- [Exercise aim]: Could you format all of the rows below as a numbered list, dropping any blank lines?

* START Given data *

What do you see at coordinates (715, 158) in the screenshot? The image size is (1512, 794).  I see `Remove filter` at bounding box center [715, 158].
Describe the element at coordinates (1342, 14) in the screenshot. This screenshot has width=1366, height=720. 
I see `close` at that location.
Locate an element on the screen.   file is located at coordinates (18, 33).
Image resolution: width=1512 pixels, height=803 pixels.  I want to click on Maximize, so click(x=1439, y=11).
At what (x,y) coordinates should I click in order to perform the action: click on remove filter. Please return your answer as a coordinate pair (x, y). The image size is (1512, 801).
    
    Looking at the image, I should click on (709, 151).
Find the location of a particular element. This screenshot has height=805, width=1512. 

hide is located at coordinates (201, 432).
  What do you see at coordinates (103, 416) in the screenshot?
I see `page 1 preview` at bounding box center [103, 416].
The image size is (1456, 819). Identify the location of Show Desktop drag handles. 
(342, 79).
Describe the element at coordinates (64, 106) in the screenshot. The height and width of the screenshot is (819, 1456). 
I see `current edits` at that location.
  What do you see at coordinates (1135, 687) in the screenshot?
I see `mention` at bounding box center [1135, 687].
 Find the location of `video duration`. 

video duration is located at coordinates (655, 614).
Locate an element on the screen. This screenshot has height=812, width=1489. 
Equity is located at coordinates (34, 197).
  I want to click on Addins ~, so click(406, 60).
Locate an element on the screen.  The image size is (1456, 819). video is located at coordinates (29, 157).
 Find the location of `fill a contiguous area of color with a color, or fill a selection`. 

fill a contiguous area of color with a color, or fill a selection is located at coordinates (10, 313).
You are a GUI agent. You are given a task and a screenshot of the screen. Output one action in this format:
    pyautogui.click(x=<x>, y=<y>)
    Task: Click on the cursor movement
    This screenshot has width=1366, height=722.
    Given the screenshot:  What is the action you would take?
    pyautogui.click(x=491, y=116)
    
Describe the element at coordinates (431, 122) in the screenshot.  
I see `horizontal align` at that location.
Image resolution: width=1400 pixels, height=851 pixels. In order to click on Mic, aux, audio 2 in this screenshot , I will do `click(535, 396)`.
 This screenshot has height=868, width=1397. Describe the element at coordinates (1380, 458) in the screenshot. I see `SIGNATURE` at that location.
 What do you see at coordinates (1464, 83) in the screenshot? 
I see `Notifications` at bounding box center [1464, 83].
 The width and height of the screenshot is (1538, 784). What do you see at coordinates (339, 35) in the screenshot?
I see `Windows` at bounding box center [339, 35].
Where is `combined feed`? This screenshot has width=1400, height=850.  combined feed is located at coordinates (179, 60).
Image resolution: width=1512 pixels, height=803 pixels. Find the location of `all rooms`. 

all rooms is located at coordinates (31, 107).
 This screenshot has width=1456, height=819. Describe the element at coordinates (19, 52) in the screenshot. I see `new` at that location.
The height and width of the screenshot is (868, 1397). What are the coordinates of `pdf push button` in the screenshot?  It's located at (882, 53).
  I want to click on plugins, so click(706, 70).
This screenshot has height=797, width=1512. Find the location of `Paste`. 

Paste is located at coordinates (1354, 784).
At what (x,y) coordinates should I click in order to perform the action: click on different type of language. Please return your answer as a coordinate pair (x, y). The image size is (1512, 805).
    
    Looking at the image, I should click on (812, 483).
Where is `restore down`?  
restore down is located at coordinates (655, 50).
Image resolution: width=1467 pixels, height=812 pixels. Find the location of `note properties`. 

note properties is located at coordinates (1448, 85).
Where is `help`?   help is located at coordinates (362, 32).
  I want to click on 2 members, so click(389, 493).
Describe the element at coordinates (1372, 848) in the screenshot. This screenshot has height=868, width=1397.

* END Given data *

- [Task result]:
1. What do you see at coordinates (715, 158) in the screenshot? The image size is (1512, 794).  I see `Remove filter` at bounding box center [715, 158].
2. Describe the element at coordinates (1342, 14) in the screenshot. This screenshot has width=1366, height=720. 
3. I see `close` at that location.
4. Locate an element on the screen.   file is located at coordinates (18, 33).
5. Image resolution: width=1512 pixels, height=803 pixels.  I want to click on Maximize, so click(x=1439, y=11).
6. At what (x,y) coordinates should I click in order to perform the action: click on remove filter. Please return your answer as a coordinate pair (x, y). The image size is (1512, 801).
7.     Looking at the image, I should click on (709, 151).
8. Find the location of a particular element. This screenshot has height=805, width=1512. 
9. hide is located at coordinates (201, 432).
10.   What do you see at coordinates (103, 416) in the screenshot?
11. I see `page 1 preview` at bounding box center [103, 416].
12. The image size is (1456, 819). Identify the location of Show Desktop drag handles. 
13. (342, 79).
14. Describe the element at coordinates (64, 106) in the screenshot. The height and width of the screenshot is (819, 1456). 
15. I see `current edits` at that location.
16.   What do you see at coordinates (1135, 687) in the screenshot?
17. I see `mention` at bounding box center [1135, 687].
18.  Find the location of `video duration`. 
19. video duration is located at coordinates (655, 614).
20. Locate an element on the screen. This screenshot has height=812, width=1489. 
21. Equity is located at coordinates (34, 197).
22.   I want to click on Addins ~, so click(406, 60).
23. Locate an element on the screen.  The image size is (1456, 819). video is located at coordinates (29, 157).
24.  Find the location of `fill a contiguous area of color with a color, or fill a selection`. 
25. fill a contiguous area of color with a color, or fill a selection is located at coordinates (10, 313).
26. You are a GUI agent. You are given a task and a screenshot of the screen. Output one action in this format:
27.     pyautogui.click(x=<x>, y=<y>)
28.     Task: Click on the cursor movement
29.     This screenshot has width=1366, height=722.
30.     Given the screenshot:  What is the action you would take?
31.     pyautogui.click(x=491, y=116)
32. Describe the element at coordinates (431, 122) in the screenshot.  
33. I see `horizontal align` at that location.
34. Image resolution: width=1400 pixels, height=851 pixels. In order to click on Mic, aux, audio 2 in this screenshot , I will do `click(535, 396)`.
35.  This screenshot has height=868, width=1397. Describe the element at coordinates (1380, 458) in the screenshot. I see `SIGNATURE` at that location.
36.  What do you see at coordinates (1464, 83) in the screenshot? 
37. I see `Notifications` at bounding box center [1464, 83].
38.  The width and height of the screenshot is (1538, 784). What do you see at coordinates (339, 35) in the screenshot?
39. I see `Windows` at bounding box center [339, 35].
40. Where is `combined feed`? This screenshot has width=1400, height=850.  combined feed is located at coordinates (179, 60).
41. Image resolution: width=1512 pixels, height=803 pixels. Find the location of `all rooms`. 
42. all rooms is located at coordinates (31, 107).
43.  This screenshot has width=1456, height=819. Describe the element at coordinates (19, 52) in the screenshot. I see `new` at that location.
44. The height and width of the screenshot is (868, 1397). What are the coordinates of `pdf push button` in the screenshot?  It's located at (882, 53).
45.   I want to click on plugins, so click(706, 70).
46. This screenshot has height=797, width=1512. Find the location of `Paste`. 
47. Paste is located at coordinates (1354, 784).
48. At what (x,y) coordinates should I click in order to perform the action: click on different type of language. Please return your answer as a coordinate pair (x, y). The image size is (1512, 805).
49.     Looking at the image, I should click on (812, 483).
50. Where is `restore down`?  
51. restore down is located at coordinates (655, 50).
52. Image resolution: width=1467 pixels, height=812 pixels. Find the location of `note properties`. 
53. note properties is located at coordinates (1448, 85).
54. Where is `help`?   help is located at coordinates (362, 32).
55.   I want to click on 2 members, so click(389, 493).
56. Describe the element at coordinates (1372, 848) in the screenshot. This screenshot has height=868, width=1397.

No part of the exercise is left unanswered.